▸ **Information given**:
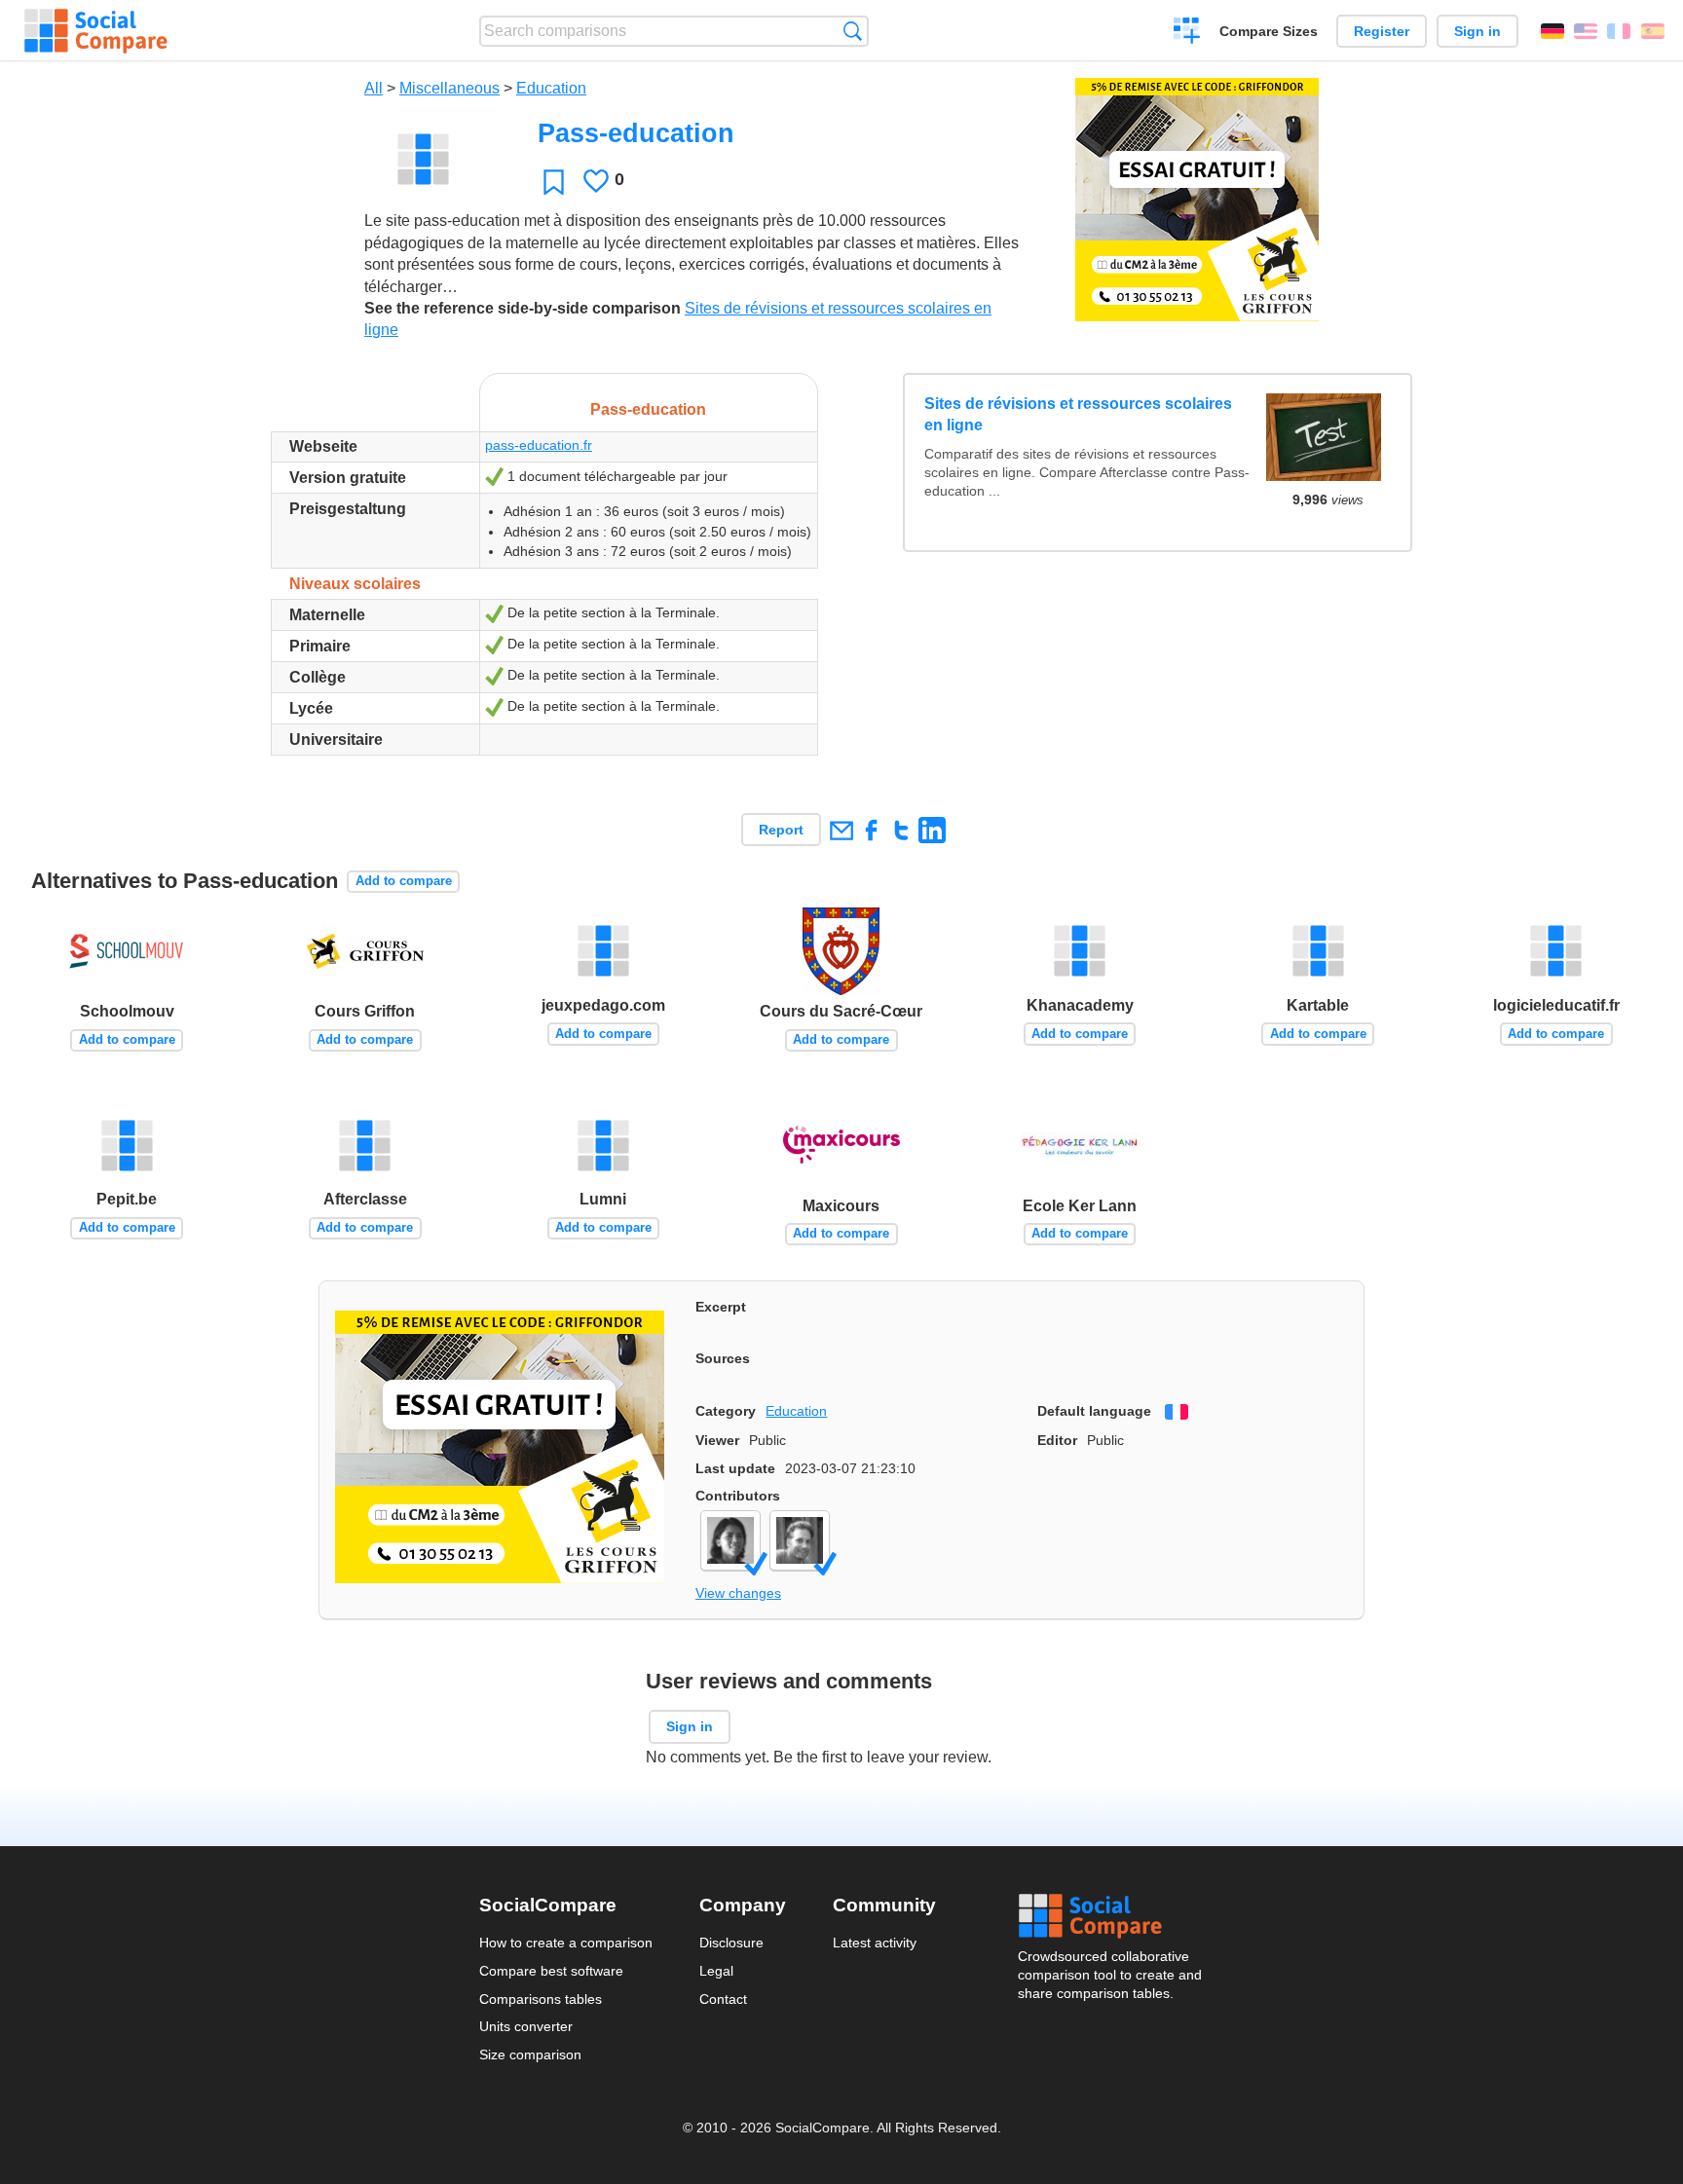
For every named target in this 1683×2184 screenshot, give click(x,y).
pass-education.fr (538, 445)
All (373, 88)
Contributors (737, 1495)
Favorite (554, 181)
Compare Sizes (1268, 31)
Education (551, 88)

▸ **Required work**: Pictures are to be dropped, and every record is to be copied exactly.

▸ **Answer to this task**:
For every named target in this 1683×2184 screenshot, give click(x,y).
pass-education.fr (538, 445)
All (373, 88)
Contributors (737, 1495)
Favorite (554, 181)
Compare Sizes (1268, 31)
Education (551, 88)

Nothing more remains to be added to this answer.